• [Passage provided]
================

Mario Amare Bilate (born 16 July 1991) is a Russian professional footballer who plays as a striker for ADO Den Haag.

Playing career

XerxesDZB
Bilate broke into the XerxesDZB first team in March 2010 and scored seven goals in the ten games he appeared in. His form was impressive enough to win him a move to Sparta Rotterdam, where he had played earlier as a youth.

Sparta Rotterdam
Bilate joined Sparta Rotterdam in January 2011 on a two and a half year deal. He made his competitive debut on 7 August 2011 in a 1-0 win over Fortuna Sittard. In the summer of 2012 Bilate then signed a contract extension to keep him at the club until 2015.

Dundee United
Bilate was released from his Sparta Rotterdam contract a year early and signed a two-year contract with Dundee United in July 2014. Bilate had originally been set to join Eerste Divisie champions Willem II but the move fell through at the last minute after the Sparta Rotterdam board decided they wanted a transfer fee. He made his debut as a substitute in Dundee United's opening match of the 2014–15 season, a 3–0 win against Aberdeen on 10 August 2014. He then scored the winning goal on his home debut three days later, in a 1–0 victory over Motherwell, again after coming off the bench. He was released from his contract at Tannadice in November 2015, after making only two appearances in the 2015–16 season.

================

• [Data]
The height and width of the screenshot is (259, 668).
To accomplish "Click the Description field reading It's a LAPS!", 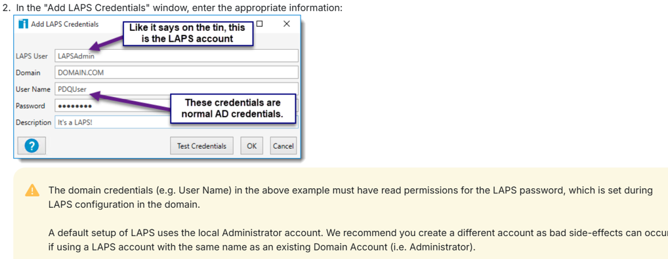I will pyautogui.click(x=112, y=122).
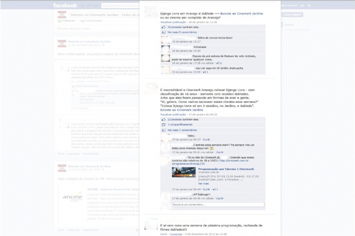This screenshot has width=355, height=236.
Task: Open Visualizar publicação dated 18 de janeiro
Action: [x=173, y=22]
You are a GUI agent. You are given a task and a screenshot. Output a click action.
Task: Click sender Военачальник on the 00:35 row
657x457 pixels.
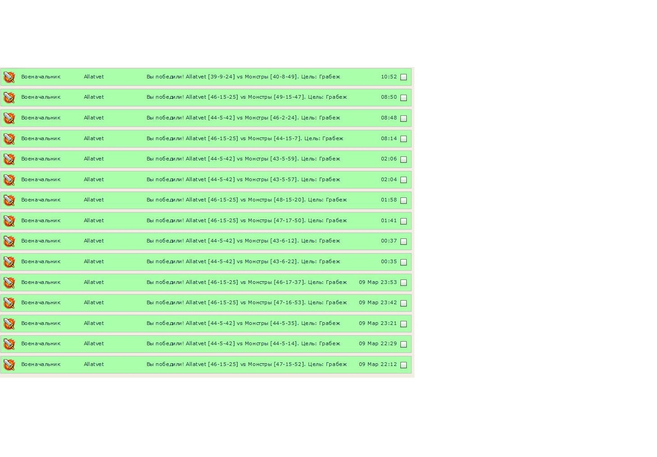pos(41,261)
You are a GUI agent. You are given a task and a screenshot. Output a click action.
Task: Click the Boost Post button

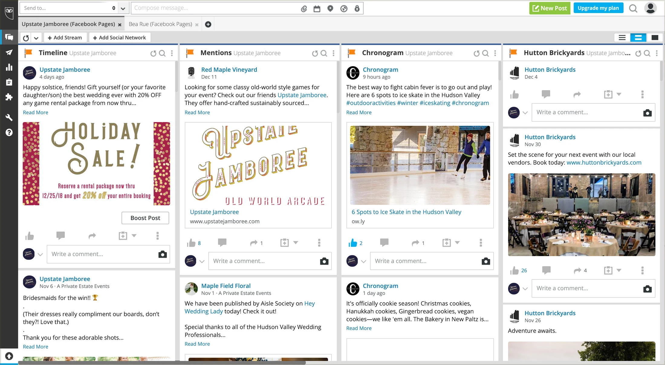[x=145, y=218]
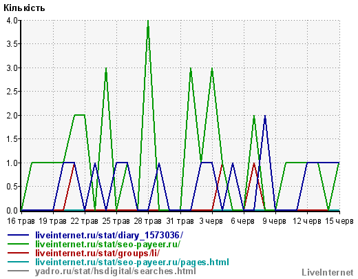
Task: Open the liveinternet.ru/stat/seo-payeer.ru/ legend link
Action: point(107,244)
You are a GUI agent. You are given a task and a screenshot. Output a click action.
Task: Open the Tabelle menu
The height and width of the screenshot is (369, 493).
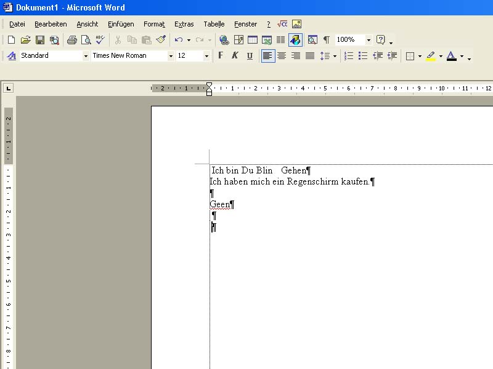(x=214, y=24)
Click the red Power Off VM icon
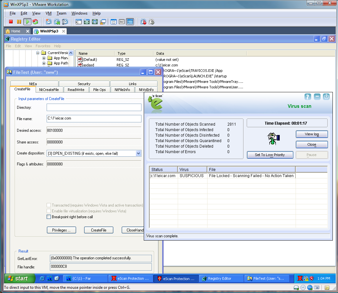The image size is (338, 293). [11, 22]
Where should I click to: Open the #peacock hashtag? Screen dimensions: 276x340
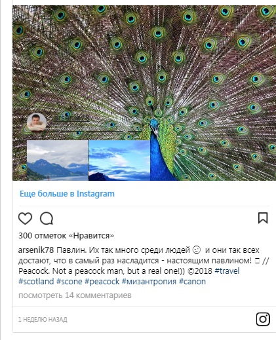[102, 281]
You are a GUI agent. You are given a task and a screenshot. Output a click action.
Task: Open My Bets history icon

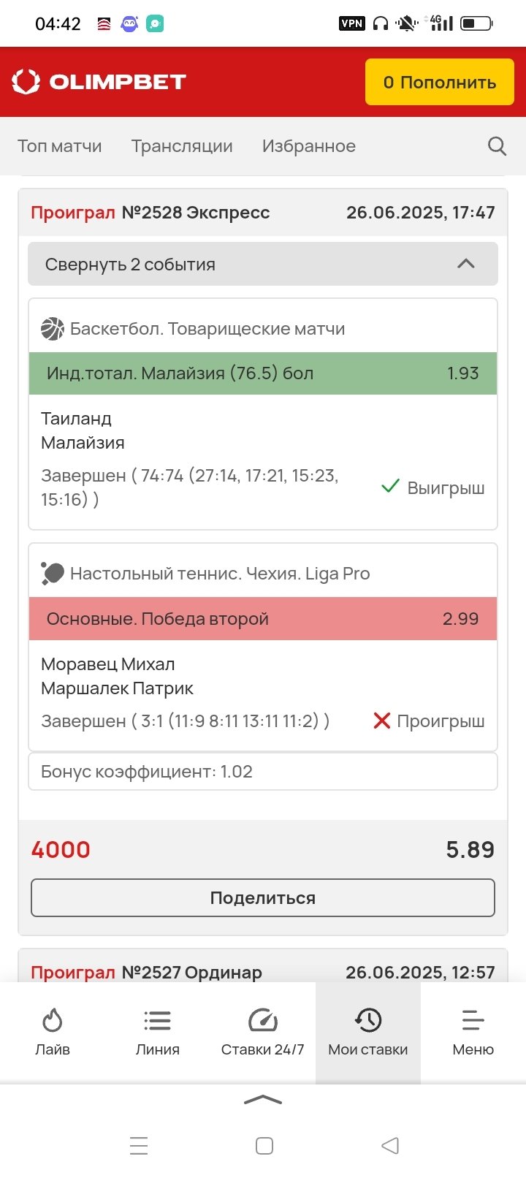click(368, 1020)
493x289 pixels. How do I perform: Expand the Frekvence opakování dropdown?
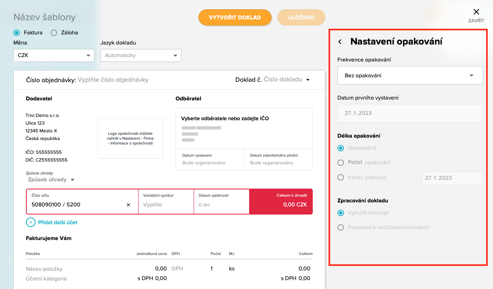(410, 75)
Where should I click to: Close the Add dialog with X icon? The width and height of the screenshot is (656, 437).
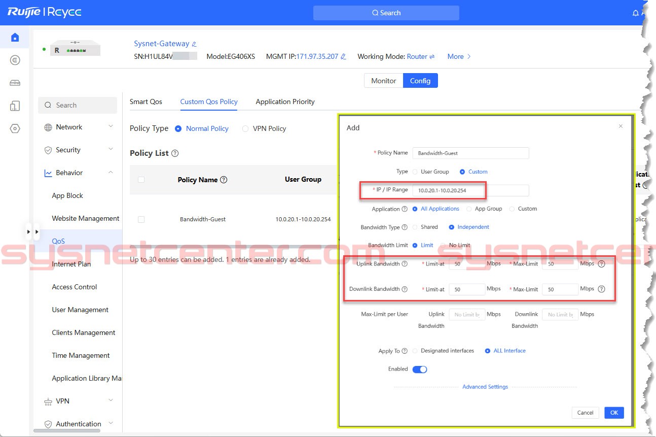pyautogui.click(x=621, y=126)
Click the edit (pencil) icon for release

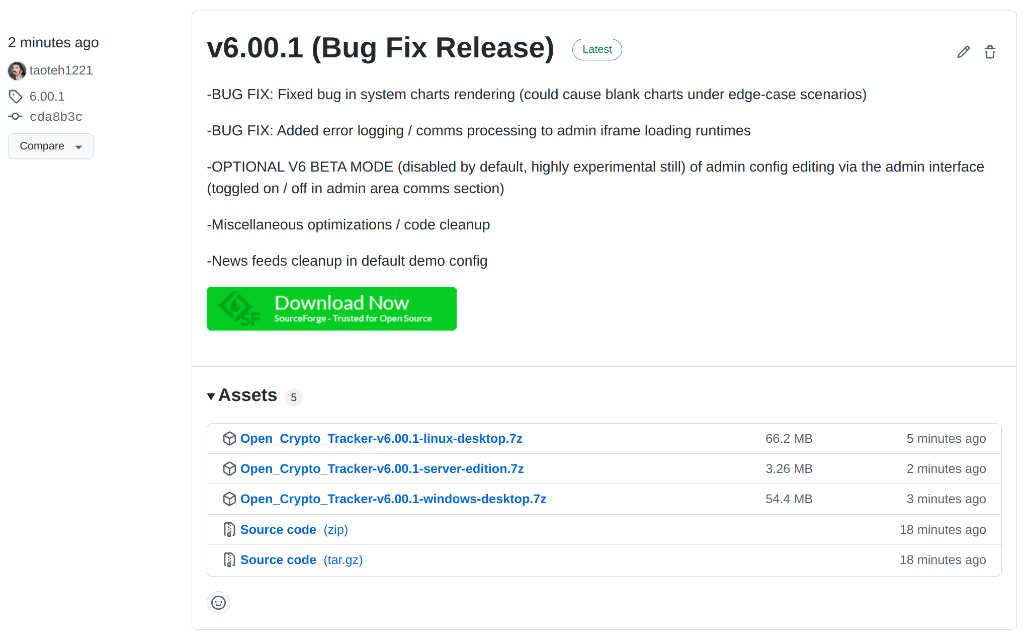point(964,52)
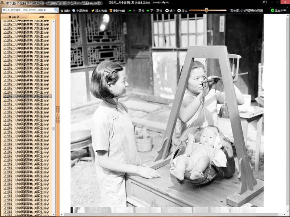Click the zoom slider handle
The image size is (290, 217).
point(206,10)
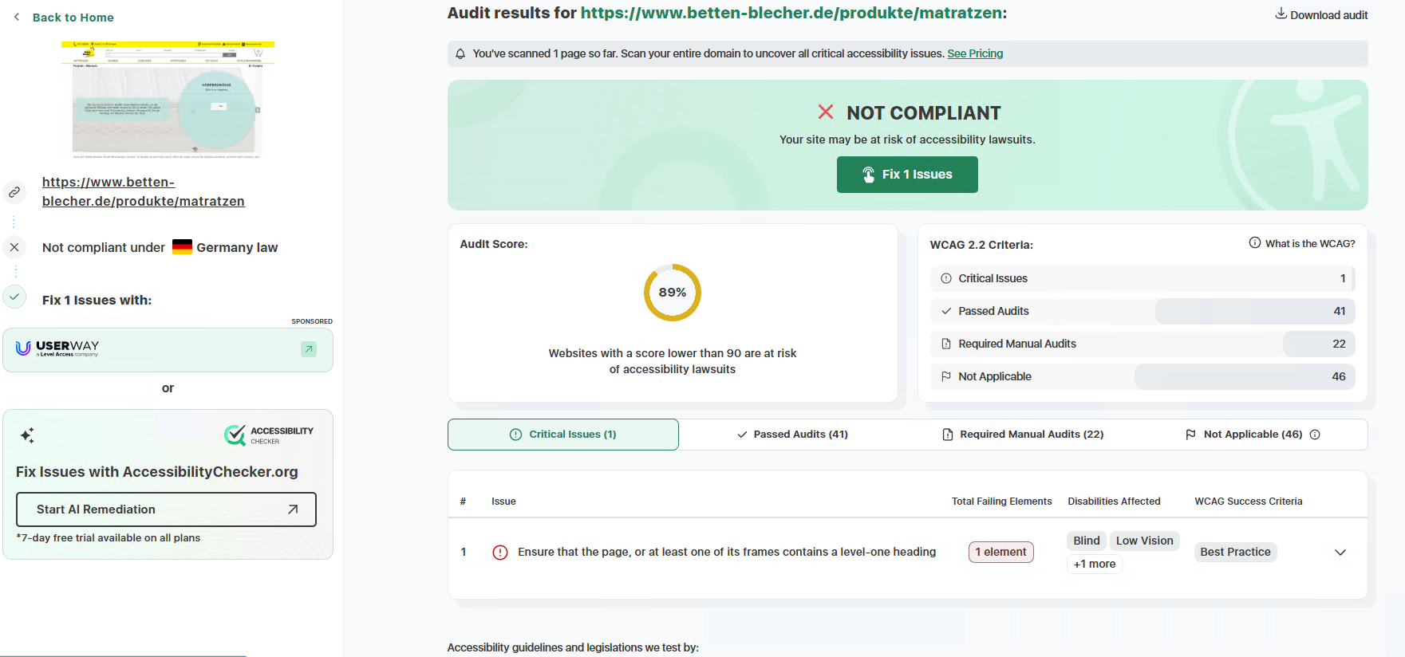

================

• [What is asked]
1 – According to the footballer biography, why did Bilate's planned move to Willem II fail to happen? Answer in one to three sentences.
2 – Carry on the footballer biography from the sentence that ends "two appearances in the 2015–16 season."
The data is not needed for this work.

• [The results]
1 – The move fell through at the last minute because the Sparta Rotterdam board decided they wanted a transfer fee. Bilate instead left Sparta a year early and signed a two-year contract with Dundee United in July 2014.

2 –
Return to the Netherlands
Bilate signed a one-year contract with Den Bosch on 30 June 2016, with an option for another year.

On 7 June 2017, Bilate signed a one-year deal with an option for an extra season with Emmen. One year later, in June 2018, he signed a one-year contract with RKC Waalwijk with an option for one more season. He was promoted to the Eredivisie with RKC in the 2018–19 season.

On 11 September 2020, Bilate was involved in a swap deal between RKC and NAC Breda, with him leaving for the latter and Finn Stokkers moving to the former. His contract was not extended after the 2021–22 season, effectively making him a free agent. According to him, he had been injured for six months due to mismanagement within the club, and had to find out through media reports that his contract had not been extended.

On 30 August 2022, Bilate signed a one-year contract with ADO Den Haag.

Career statistics

Personal life
His father Amare is Ethiopian, he met Mario's Russian mother Marina in Moscow when Amare was enrolled in the Moscow Conservatory to become a conductor and Marina was a student of singing at Gnessin State Musical College. The family moved to the Netherlands when Mario was 1.5 years old.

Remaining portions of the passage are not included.